**TEXT PROVIDED**.
"Perdido Sin Ti" () is a song recorded by Puerto Rican singer Ricky Martin for his fourth studio album, Vuelve (1998). The song was written by K.C. Porter, Robi Rosa, and Luis Gómez Escolar, while the production was handled by Porter and Rosa. It was released by Columbia Records as the fourth single from the album on August 18, 1998. A heart-wrenching, slow ballad, its protagonist is nostalgia. The song received positive reviews from music critics, who complimented its "sweetness" and "dreamy hook".

"Perdido Sin Ti" was acknowledged as an award-winning song at the 2000 BMI Latin Awards. The song reached number one on Billboards Hot Latin Songs and Latin Pop Airplay charts in the United States, as well as number three in both Panama and Puerto Rico. The accompanying music video was directed by Gustavo Garzón and premiered at the Wolfsonian Museum in October 1998. The track was included on the set lists for Martin's the One Night Only with Ricky Martin tour and the Movimiento Tour.

Background and composition

In 1995, Ricky Martin released his third studio album, A Medio Vivir. On it, he shifted from his traditional ballad-style compositions to a riskier fusion of music focused on traditional Latin sounds, epitomized by the song "María". Taken aback by the starkly different musical style, his record label executives felt the song would ruin Martin's career. Despite this, "María" was chosen as the album's second single and became a breakthrough hit, reaching number one in France, Spain, Germany, Belgium, Holland, Switzerland, Finland, Italy, Turkey, and the whole of South America. As of 2014, A Medio Vivir had sold over three million copies worldwide. While on tour in 1997, Martin returned to the studio and began recording material for his fourth studio album. He said the experience of touring and recording at the same time was "brutal and incredibly intense". On December 7, 1997, Martin confirmed he was completing his next project and that the album would be released in February of the following year. He worked on the album with producers K.C. Porter and Robi Rosa, and recorded it in studios across the United States, Puerto Rico, and Spain.

The album's title, Vuelve, was announced on January 25, 1998. In an interview with CNN en Español, he emphasized the album was going to "reaffirm the internationalization of my career and I know that it will help me a lot to destroy the stereotypes that may exist with my culture". The album consisting mainly of "red-hot" Latin dance numbers and "melodramatic" pop ballads.

**THE DATA**.
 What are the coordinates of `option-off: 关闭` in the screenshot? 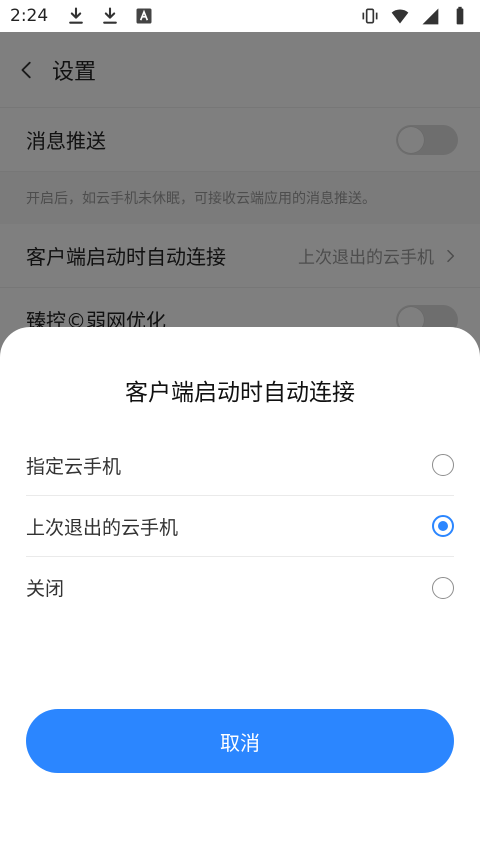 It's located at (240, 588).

--

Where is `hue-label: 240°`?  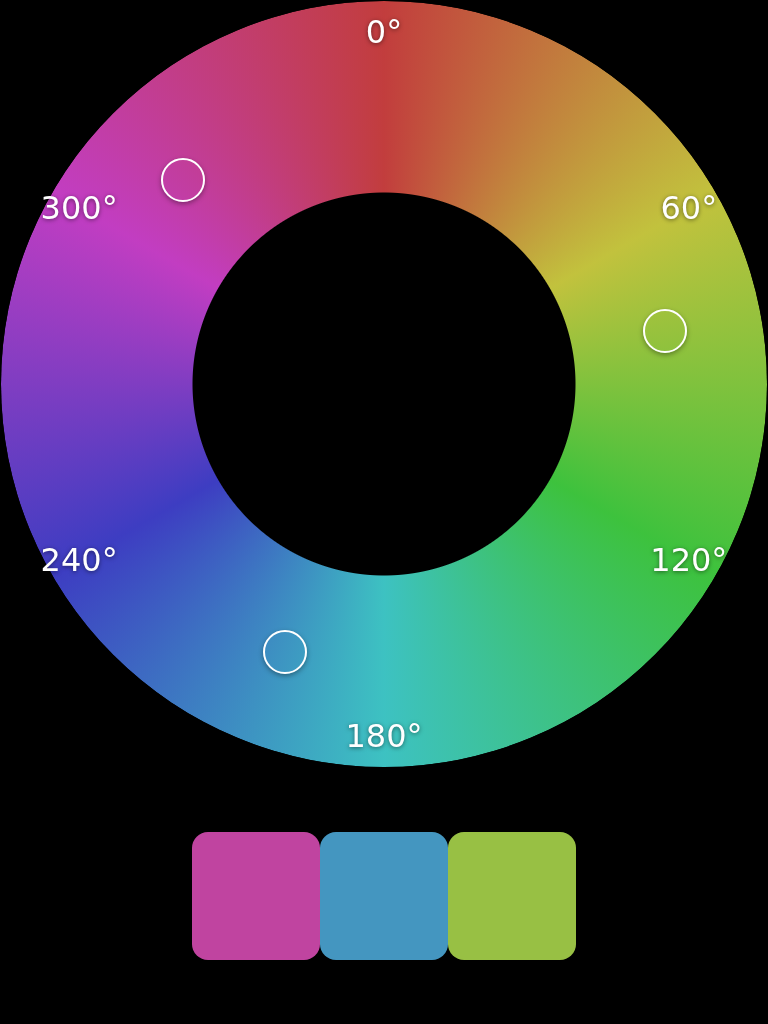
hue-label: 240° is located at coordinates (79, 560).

==

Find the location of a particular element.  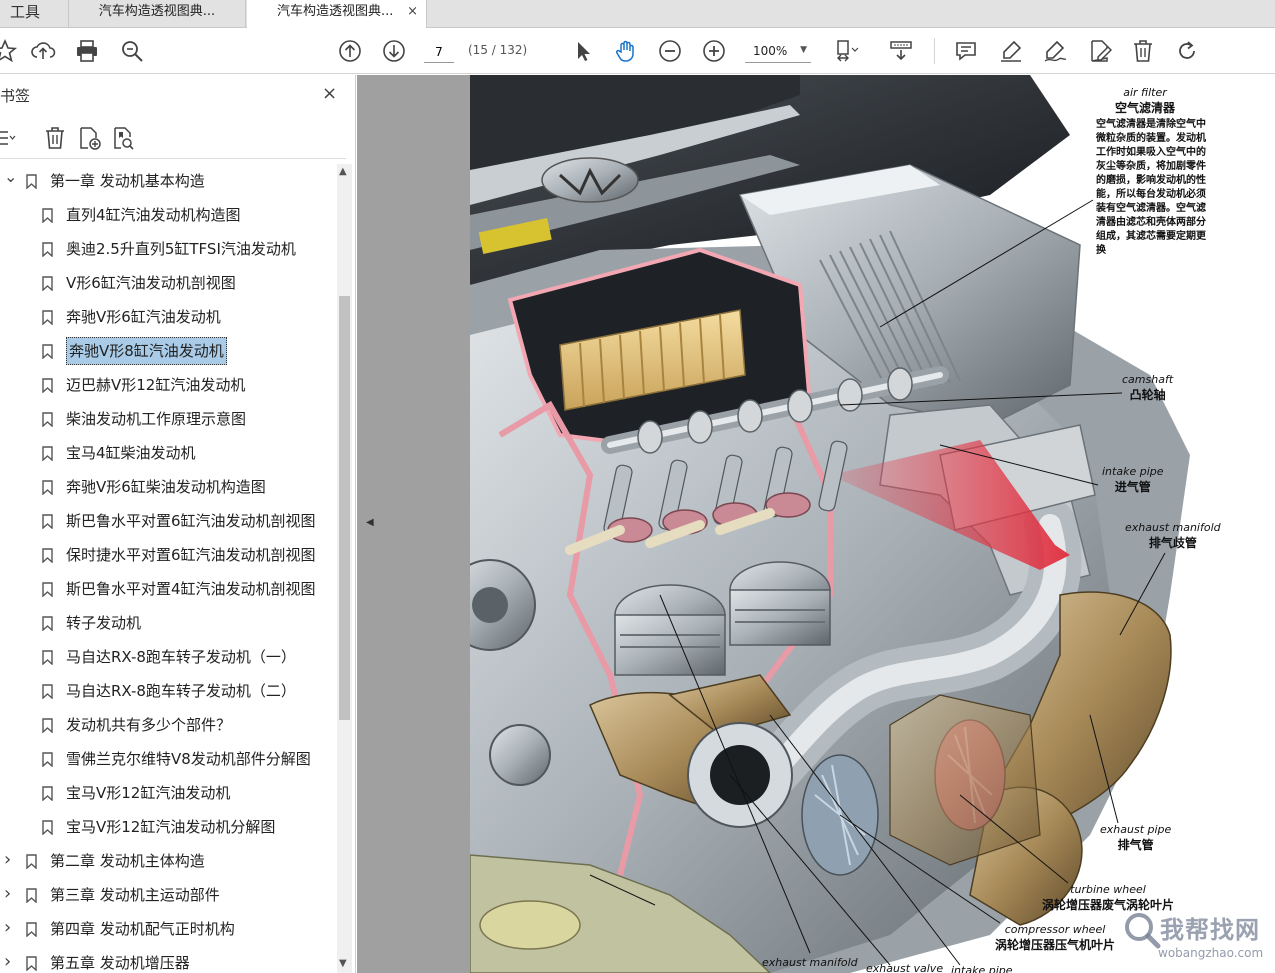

**EXERCISES**.
**A.** Say whether each statement agrees with the text about the song "Perdido Sin Ti." Answer yes or no for each, and quote the words of the text that decide it. (i) The song was released as the fourth single from Vuelve. (ii) The music video premiered at the Wolfsonian Museum in December 1998. (iii) The song reached number one in Panama.
**B.** According to the text about the song "Perdido Sin Ti," who directed the song's music video?
**C.** Carry on the text about the song "Perdido Sin Ti" from its final sentence.

**WRITTEN RESPONSES**.
**A.**
(i) Yes: "It was released by Columbia Records as the fourth single from the album on August 18, 1998."
(ii) No: "premiered at the Wolfsonian Museum in October 1998."
(iii) No: "as well as number three in both Panama and Puerto Rico."

**B.** Gustavo Garzón directed it.

**C.**
"Perdido Sin Ti" was written by Porter, Rosa, and Luis Gómez Escolar, and runs for a total of four minutes and ten seconds. An "aching, slower-placed" ballad, in which nostalgia is the protagonist. In the lyrics, he cites "No me dejes solo quédate en mi casa, sin ti me falta todo, sin ti no queda nada" ("Don't leave alone, stay in my house, I'd lack everything without you, nothing remains you").

Release and promotion

"Perdido Sin Ti" was released on August 18, 1998, as the album's fourth single. The song was also later added to Martin's compilation albums La Historia (2001), Personalidad (2015), and Esencial (2018). The track was included as the ninth track on Martin's fourth studio album, Vuelve, released February 12, 1998. The European maxi-single for "Perdido Sin Ti" includes "Entre el Amor y los Halagos" taken from Martin's second studio album, Me Amaras (1993), as well as "Vuelo" and "Susana" from his debut studio album, Ricky Martin (1991). The accompanying music video was directed by Argentine director Gustavo Garzón, and premiered in October 1998 at the Wolfsonian Museum in Miami. Martin uploaded the visual on Facebook Watch on October 15, 2019. "Perdido Sin Ti" was included as part of the setlists for the One Night Only with Ricky Martin tour and the Movimiento Tour. A live version of "Perdido Sin Ti" was recorded and taped as part of his MTV Unplugged set in Miami, Florida on August 17, 2006.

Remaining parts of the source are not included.